Dusabimana affirme en outre que même si le confinement a été levé, ils doivent encore se stabiliser financièrement. Elle dit qu’ils n’ont pas assez de capital pour réinvestir dans les activités agricoles. Bien que la mise en place du périmètre d’irrigation de Muvumba constitue un effort pour améliorer le bien-être de la population sur les plans social et économique et assurer la sécurité alimentaire, elle reste un problème urgent pour certains ménages dans certaines zones du district de Nyagatare.
L’explication avancée à ces limitations qui empêchent d’atteindre la croissance est que certains ménages pilotés par des femmes seules vivent d’une consommation alimentaire pauvre. Leurs bras pour nourrir l’ensemble des membres de la famille n’ont pas suffisamment de force pour travailler plus et atteindre une plus grande productivité.

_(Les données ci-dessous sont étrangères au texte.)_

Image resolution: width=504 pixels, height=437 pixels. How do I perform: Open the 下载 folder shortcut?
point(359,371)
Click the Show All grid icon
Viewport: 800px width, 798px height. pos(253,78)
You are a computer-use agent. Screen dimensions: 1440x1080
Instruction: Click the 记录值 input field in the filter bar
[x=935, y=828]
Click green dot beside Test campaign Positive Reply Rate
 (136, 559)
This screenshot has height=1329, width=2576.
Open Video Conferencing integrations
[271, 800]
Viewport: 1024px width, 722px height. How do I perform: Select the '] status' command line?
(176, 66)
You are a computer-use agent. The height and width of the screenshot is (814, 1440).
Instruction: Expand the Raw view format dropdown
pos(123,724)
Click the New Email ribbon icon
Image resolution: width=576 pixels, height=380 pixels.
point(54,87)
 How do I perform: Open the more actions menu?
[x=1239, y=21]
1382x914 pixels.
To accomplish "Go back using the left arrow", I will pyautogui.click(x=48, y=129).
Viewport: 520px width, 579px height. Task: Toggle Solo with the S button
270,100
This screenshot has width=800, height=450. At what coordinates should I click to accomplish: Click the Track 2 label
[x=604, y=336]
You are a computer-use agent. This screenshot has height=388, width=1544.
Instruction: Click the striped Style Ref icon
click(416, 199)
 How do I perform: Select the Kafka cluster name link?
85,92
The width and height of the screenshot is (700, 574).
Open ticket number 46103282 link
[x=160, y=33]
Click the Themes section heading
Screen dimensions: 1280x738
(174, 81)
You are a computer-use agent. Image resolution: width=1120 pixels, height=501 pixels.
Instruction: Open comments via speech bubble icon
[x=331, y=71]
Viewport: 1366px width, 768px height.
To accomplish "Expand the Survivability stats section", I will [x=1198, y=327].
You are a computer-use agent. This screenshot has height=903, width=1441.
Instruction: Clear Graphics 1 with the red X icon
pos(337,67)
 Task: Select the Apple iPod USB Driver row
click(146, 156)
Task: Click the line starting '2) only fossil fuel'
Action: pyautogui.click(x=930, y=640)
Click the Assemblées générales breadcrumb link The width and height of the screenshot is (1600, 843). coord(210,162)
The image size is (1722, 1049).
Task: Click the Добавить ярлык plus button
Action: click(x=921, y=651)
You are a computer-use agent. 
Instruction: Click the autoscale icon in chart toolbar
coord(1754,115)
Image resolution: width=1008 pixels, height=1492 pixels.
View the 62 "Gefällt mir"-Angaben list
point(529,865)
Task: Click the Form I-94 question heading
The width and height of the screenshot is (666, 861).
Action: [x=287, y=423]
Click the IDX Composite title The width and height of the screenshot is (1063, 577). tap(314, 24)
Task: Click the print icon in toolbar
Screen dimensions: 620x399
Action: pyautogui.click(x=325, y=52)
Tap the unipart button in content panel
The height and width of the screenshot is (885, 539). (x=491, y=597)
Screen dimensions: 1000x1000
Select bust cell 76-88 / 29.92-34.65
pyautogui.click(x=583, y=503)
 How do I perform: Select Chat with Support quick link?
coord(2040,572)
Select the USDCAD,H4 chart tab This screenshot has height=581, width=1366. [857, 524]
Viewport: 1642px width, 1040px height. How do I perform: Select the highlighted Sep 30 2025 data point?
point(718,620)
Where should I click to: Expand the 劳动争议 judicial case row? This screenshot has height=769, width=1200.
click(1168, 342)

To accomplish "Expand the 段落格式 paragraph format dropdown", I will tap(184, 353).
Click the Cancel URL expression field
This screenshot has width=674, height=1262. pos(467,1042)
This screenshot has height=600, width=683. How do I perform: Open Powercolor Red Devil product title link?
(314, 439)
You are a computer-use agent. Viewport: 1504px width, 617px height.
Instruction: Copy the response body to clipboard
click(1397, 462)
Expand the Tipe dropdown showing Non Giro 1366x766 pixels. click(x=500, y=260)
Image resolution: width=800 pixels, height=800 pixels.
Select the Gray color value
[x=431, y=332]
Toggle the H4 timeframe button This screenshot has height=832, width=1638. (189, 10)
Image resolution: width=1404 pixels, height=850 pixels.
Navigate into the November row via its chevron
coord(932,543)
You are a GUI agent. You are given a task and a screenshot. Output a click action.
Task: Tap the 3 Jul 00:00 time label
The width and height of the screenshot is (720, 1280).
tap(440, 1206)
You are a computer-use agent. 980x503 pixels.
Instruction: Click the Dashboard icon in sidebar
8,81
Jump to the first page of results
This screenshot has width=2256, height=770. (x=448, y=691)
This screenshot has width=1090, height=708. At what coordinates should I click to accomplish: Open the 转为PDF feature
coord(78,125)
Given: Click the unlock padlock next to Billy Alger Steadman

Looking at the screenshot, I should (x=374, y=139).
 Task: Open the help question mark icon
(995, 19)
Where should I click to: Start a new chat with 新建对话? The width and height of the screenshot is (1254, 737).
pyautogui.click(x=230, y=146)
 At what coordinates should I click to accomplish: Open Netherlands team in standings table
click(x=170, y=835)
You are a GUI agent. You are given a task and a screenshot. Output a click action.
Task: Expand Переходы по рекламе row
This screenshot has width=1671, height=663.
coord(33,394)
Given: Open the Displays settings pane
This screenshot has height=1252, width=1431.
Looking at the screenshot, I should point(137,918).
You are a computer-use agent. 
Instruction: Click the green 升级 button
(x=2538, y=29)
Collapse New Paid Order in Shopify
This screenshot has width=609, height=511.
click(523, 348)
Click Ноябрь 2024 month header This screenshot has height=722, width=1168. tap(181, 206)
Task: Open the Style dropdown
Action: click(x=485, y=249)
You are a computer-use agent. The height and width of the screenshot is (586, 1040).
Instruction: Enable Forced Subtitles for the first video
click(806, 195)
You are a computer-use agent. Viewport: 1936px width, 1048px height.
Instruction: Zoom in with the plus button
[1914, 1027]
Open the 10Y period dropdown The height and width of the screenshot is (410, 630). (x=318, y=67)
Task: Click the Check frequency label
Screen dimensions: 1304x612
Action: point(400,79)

Puis il y a d’autres ménages souffrant d’un membre atteint d’une maladie chronique. Le peu de revenu obtenu sert aux soins de santé de la patiente.
La troisième limitation est que les ménages qui exploitent des parcelles réduites à une superficie de moins de 0,1 hectare de terre cultivable n’ont pas un espace suffisant pour produire des aliments à la hauteur des besoins. Le risque est de se maintenir dans une pauvreté extrême au cas où l’on ne trouve pas une solution à leur problème. (Fin)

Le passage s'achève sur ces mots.